Monday, April 18, 2011

Blog #48 - Wise Words from A Cuban Man

"You don't need new stuff. You just need to treat the stuff you have like it's new."

This is what I took away from a conversation about cars. I was getting out of my car and one of my dad's friends was driving by. He was in a nice little car and we were talking about my car and how I wanted to get a new one because it's old. I told him what happened to me this weekend (which is another blog in and of itself) and that I wanted to get the window fixed, but my mom shut me down. He said "if you take care of it like it's new, it will be like new" and then started telling me all of the extra things I need to do to it and that I have to take care of it and make it mine. And then when he said "this type of car is a really good car. If you take care of it, it will take care of you. It will welcome you in" is when I realized that I needed to change my way of thinking. This car has been passed down in my family since we bought it in 1995. My mother drove it, both of my brothers drove it, my brother's girlfriend drove it and now it's mine. My mom has drilled into my head "drive it for a few more years, beat it up and then we'll get another one". In reality, I need to treat this one like it's new. I started thinking of all of the things I want to do to it - like get a new hubcap, maybe add some tints, get all of the dents and scratches out, things like that.

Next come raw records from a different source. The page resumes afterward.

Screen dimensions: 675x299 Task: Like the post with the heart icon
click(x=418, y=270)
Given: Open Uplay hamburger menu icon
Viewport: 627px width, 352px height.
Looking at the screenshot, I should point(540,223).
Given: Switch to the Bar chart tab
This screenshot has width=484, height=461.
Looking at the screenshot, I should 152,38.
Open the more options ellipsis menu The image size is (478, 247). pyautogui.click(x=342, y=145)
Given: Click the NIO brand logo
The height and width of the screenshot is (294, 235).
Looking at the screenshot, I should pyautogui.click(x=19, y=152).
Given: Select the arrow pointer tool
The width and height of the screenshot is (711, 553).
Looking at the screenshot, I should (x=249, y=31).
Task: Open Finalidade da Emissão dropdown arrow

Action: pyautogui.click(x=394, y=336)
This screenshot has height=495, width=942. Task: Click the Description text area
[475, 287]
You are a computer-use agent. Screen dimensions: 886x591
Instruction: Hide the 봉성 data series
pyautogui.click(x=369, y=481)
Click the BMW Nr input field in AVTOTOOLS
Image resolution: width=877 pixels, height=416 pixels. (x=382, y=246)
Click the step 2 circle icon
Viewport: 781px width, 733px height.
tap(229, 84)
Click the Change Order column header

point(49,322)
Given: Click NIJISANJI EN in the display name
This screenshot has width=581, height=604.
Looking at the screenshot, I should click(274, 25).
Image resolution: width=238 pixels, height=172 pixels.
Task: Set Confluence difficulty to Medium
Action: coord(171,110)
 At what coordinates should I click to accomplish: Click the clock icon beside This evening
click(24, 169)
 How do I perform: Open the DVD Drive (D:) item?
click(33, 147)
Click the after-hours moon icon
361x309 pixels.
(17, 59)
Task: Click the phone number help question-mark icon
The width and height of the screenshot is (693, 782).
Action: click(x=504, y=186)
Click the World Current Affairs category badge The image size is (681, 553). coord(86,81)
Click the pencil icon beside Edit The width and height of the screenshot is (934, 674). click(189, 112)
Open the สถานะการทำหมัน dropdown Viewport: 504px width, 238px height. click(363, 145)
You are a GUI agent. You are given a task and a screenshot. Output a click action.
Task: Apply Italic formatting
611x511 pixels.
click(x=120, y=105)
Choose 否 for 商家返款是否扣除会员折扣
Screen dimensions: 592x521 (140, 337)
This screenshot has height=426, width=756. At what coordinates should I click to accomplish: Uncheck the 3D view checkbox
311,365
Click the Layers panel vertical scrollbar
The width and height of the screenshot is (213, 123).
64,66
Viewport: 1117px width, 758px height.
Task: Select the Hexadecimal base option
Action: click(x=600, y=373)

I then started to think about it in terms of life and things/people in my life in particular. I need to start taking better care of my family and friends. I don't need new family/friends - I just need to treat the ones I have now like they're new. Think about it. When you get a new car, you take extra special care to not get it banged up or get any dents or anything like that. You should do the same with your friends and family. Each day is a gift...unwrap it and take special care to not damage it, break it or put dents in it. That's my basic spiel of the day.

Love your friends and family like they're new, precious gifts. Tis all.

Wednesday, April 13, 2011

Blog #47 - Natural Hair Journey, pt 1

So, it's been a minute since I've blogged about anything remotely happy or interesting in my life, but I decided to take this natural hair care journey really fast. I was looking at a lot of things that I use in my hair and just analyzing my hair care routine overall when its curly or straight and decided that 1) I was putting WAAAAAAY too many things in my hair and 2) all of the things I put in my hair aren't the greatest things. I decided to purge my hair care routine and go natural - the henna blog and the kinky curly blogs are the actual start of my journey. What really kicked this off was I was in Walgreen's one day to pick up this conditioner that someone on youtube recommended as an alternative to the "Knot Today" from Kinky Curly and this Russian guy was looking for natural products for his wife. We were looking on the back of labels and I picked up some things that I use(d) and had a "wtf is this" look when looking at the back for the ingredients. I think that was my moment that I said "eff the traditional products" and I gravitated towards this brand called Shea Moisture.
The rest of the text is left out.